- _PASSAGE TO READ_
This is the time of year for resolutions, for planning and for, many of us in commercial real estate, common area maintenance reconciliations.
CAM (operating expense) reconciliation is a simple principle: Add up all of the operating expenses the building has incurred throughout the year and reconcile, or true-up, against the estimated CAM charges that you billed the tenants throughout the year. In practice, however, it often becomes a very complicated and time-consuming process.
We have taken over management of countless buildings, from other property managers or from owner’s who self-managed, who have suffered from sloppy reconciliations and estimates. The folly in inaccurate reconciliations is that substantial amounts of money may be left on the table (usually on the owner’s side) and, if a tenant does question or audit the reconciliation, a lack of organization and back-up (invoices) can result in a very time-consuming review and explanation process. This process can create tension and a lack of trust between the tenant and landlord. We view the accuracy of our reconciliations as one of the most important functions of our job.
Determined to streamline the process, I’ve watched countless “how to” presentations from the Institute of Real Estate Management, Building Owners and Managers Association and several property management software companies over the years. I’ve reviewed other reports, looking for ways to save time – and headaches.
While there are no silver bullets to simplifying the CAM reconciliation process, one piece of advice has always stuck with me: Prepare your spreadsheets early before you start entering the annual data.
The reason this matters is because the largest hurdles often are the little things. That’s because the many small tasks add up and eat up a lot of time when reconciling a property. Take the following scenario: You start the day with the best intentions, convinced that this is the day you’ll knock out the reconciliation for Otto’s Office Building. But three hours later, you’ve gone down so many rabbit holes you don’t know which one to take back up to the surface. Lucky Lawyers moved offices, Archie’s Accounting expanded its space and Carol’s Chiropractic renewed and reset its base year. And you’re still waiting for the last bills to trickle in so you can scrub your general ledgers and get all of the odds and ends out of the way. Sound familiar?

- _STORED RECORDS_
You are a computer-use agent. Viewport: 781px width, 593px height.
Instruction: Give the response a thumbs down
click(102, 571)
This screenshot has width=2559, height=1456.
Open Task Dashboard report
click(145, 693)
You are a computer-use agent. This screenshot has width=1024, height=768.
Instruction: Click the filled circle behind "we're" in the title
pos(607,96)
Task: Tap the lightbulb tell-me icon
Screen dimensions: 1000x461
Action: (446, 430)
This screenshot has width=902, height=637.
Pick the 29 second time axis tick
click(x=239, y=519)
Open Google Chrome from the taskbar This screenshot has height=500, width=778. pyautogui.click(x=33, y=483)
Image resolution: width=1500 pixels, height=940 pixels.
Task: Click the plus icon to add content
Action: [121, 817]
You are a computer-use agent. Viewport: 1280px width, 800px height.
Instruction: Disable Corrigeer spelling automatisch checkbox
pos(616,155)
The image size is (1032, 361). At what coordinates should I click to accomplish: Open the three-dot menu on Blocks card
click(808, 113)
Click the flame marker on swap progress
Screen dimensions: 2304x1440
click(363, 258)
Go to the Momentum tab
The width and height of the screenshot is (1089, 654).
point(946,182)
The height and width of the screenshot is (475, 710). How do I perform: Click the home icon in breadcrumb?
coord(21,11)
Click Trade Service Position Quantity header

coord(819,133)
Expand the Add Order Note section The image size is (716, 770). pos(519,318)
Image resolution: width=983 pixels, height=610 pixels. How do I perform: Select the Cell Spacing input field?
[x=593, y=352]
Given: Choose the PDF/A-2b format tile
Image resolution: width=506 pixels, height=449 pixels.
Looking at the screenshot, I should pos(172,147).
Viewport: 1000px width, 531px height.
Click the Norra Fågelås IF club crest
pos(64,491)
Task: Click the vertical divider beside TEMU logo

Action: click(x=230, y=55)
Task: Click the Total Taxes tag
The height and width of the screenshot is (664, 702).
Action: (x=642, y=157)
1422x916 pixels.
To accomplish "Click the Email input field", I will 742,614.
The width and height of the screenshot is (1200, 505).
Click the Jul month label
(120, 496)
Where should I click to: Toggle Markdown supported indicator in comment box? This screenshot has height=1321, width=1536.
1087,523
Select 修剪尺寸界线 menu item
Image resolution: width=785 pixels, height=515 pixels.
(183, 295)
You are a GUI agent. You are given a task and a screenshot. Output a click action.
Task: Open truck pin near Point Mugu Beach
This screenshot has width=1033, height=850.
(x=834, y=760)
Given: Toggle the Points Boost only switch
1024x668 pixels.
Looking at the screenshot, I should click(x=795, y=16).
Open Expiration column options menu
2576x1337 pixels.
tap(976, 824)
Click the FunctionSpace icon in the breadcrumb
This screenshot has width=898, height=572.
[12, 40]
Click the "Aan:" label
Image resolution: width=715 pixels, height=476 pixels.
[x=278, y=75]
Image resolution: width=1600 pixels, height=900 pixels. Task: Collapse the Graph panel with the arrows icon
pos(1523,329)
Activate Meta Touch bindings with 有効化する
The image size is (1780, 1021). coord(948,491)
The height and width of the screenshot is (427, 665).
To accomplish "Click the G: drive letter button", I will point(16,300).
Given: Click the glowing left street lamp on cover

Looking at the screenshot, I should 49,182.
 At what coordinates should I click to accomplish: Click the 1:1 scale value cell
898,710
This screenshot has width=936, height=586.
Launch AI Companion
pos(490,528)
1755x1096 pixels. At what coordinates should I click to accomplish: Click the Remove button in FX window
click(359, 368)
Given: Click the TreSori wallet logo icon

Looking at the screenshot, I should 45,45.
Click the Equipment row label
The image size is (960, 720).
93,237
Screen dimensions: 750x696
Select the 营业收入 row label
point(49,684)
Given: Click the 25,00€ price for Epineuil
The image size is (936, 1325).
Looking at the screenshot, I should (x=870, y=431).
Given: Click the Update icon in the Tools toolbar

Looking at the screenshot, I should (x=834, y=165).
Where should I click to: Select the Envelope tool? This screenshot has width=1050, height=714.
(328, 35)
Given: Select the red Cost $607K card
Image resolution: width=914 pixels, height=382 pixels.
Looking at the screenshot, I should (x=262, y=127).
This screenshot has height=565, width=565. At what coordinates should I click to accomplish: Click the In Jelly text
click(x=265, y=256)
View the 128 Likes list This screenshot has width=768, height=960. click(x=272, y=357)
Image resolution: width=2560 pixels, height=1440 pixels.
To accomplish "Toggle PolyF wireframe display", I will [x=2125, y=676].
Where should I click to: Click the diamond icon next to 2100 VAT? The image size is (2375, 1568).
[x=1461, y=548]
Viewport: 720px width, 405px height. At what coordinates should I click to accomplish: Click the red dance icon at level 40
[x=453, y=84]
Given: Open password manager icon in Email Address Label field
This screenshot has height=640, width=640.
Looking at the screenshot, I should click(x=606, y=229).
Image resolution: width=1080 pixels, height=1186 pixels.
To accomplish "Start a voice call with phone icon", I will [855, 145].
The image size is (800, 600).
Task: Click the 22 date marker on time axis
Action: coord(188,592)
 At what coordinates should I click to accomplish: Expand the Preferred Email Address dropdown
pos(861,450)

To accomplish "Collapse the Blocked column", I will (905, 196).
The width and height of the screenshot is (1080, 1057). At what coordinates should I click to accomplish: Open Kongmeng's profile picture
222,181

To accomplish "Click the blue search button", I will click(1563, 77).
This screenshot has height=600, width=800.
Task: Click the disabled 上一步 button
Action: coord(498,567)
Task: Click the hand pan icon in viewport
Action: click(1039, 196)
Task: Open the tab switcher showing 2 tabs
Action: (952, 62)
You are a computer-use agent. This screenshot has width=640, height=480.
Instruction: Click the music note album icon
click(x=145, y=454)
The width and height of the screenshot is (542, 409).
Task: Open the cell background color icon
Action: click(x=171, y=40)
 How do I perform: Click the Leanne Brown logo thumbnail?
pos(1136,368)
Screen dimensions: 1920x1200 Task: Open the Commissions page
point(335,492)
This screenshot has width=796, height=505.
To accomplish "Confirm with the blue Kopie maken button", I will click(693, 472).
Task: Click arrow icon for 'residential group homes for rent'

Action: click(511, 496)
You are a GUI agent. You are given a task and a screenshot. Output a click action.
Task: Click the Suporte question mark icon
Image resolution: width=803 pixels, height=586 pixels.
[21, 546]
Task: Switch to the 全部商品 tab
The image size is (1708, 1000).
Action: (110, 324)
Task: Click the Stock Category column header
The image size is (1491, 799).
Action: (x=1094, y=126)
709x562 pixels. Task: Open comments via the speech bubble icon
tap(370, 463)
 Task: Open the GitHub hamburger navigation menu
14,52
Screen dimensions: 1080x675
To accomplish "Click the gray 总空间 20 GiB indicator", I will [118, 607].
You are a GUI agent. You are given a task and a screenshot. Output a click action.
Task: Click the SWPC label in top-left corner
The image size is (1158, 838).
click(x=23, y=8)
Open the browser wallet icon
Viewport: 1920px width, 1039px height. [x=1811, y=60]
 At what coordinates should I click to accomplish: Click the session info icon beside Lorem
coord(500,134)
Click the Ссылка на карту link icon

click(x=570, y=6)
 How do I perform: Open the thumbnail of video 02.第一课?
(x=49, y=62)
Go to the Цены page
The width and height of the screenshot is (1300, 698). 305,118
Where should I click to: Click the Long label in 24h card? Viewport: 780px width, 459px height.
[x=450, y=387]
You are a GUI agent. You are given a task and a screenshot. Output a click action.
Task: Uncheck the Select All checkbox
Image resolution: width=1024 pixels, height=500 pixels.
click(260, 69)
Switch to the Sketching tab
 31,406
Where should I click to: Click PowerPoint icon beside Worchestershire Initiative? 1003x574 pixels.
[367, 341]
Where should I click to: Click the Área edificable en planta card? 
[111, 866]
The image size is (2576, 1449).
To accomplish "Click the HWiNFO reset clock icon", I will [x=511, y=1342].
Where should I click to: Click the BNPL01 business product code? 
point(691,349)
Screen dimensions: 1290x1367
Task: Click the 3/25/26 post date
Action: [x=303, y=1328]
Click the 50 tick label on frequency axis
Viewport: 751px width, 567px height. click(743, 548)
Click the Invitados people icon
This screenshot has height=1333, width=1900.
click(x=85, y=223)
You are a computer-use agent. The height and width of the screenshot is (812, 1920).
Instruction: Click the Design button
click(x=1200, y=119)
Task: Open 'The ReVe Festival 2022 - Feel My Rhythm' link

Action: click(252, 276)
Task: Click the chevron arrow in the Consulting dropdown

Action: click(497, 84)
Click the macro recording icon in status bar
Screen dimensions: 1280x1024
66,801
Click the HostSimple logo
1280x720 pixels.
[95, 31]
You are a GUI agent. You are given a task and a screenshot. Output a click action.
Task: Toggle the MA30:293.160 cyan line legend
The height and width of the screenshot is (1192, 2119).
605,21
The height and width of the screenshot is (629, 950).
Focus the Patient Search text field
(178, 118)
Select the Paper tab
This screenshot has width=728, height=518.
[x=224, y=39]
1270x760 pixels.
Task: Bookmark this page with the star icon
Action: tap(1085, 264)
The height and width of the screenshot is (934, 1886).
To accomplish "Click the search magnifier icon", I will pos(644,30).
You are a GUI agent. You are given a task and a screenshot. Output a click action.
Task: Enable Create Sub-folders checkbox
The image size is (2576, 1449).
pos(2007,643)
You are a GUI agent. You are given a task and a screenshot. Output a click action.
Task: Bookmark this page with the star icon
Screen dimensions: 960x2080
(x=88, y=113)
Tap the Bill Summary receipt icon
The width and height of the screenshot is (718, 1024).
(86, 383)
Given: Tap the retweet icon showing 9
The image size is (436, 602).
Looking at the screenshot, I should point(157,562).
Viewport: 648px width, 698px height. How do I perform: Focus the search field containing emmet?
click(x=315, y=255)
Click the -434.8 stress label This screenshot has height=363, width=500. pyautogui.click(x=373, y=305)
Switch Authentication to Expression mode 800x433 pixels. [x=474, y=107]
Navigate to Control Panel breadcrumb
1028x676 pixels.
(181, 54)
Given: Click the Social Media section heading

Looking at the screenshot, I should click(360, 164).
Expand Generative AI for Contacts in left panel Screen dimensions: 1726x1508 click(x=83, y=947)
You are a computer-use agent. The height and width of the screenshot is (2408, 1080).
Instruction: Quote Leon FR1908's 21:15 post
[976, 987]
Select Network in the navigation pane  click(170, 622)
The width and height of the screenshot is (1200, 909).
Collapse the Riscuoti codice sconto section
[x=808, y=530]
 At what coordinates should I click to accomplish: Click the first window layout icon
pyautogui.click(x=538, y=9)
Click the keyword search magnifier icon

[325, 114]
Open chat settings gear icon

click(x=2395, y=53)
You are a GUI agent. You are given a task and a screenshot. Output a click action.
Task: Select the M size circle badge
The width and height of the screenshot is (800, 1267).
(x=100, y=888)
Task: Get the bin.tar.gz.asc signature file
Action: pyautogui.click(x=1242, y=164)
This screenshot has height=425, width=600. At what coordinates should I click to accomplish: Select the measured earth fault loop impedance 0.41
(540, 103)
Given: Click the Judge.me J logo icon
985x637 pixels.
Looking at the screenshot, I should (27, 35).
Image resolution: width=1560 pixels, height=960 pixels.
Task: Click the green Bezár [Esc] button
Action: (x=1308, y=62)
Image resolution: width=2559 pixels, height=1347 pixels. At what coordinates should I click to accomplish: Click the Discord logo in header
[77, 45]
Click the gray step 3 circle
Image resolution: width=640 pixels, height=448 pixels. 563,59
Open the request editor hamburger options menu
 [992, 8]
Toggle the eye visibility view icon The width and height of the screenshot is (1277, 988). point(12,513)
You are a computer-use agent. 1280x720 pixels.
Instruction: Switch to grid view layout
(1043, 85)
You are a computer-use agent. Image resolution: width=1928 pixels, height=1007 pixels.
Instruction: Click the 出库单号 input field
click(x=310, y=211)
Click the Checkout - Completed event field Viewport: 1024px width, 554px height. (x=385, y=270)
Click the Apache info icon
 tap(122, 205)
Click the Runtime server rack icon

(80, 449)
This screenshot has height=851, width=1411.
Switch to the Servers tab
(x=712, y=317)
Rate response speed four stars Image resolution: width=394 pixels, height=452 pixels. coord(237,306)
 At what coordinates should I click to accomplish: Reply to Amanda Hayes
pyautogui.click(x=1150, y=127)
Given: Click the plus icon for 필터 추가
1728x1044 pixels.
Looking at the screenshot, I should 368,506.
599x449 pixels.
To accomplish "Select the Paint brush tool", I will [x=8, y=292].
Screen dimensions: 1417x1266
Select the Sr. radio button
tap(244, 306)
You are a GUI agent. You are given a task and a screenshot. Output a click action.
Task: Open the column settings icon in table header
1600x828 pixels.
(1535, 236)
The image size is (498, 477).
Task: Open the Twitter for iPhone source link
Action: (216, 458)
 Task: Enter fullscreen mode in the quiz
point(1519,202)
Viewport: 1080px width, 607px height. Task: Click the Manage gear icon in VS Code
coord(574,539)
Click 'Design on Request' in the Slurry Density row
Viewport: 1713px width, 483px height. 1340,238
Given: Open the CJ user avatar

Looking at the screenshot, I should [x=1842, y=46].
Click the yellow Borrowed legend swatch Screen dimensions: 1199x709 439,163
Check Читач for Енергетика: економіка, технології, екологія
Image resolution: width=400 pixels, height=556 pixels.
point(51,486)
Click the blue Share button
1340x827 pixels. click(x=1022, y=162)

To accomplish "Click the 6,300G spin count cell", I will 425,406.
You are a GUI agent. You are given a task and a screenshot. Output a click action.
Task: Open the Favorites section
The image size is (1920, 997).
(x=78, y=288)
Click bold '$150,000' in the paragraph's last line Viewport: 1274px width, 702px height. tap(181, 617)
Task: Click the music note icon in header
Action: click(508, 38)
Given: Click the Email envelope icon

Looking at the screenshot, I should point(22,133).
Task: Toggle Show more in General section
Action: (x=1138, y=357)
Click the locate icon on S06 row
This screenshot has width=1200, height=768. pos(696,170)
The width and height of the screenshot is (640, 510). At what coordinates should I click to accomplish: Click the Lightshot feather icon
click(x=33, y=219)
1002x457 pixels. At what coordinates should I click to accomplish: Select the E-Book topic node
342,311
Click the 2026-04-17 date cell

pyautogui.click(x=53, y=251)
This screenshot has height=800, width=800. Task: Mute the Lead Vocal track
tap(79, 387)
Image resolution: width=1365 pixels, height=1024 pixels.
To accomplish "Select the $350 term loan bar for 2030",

- _OBJECTIVES_
1. Translate this sentence from the article on CAM reconciliation into Spanish: "This process can create tension and a lack of trust between the tenant and landlord."
2. Transcribe part of the article on CAM reconciliation, beginning at the words "This is the time" and stopping after the words "and time-consuming process.".
The rows were taken from a different source than the article on CAM reconciliation.

- _REPLIES_
1. Este proceso puede generar tensión y falta de confianza entre el inquilino y el arrendador.

2.
This is the time of year for resolutions, for planning and for, many of us in commercial real estate, common area maintenance reconciliations.
CAM (operating expense) reconciliation is a simple principle: Add up all of the operating expenses the building has incurred throughout the year and reconcile, or true-up, against the estimated CAM charges that you billed the tenants throughout the year. In practice, however, it often becomes a very complicated and time-consuming process.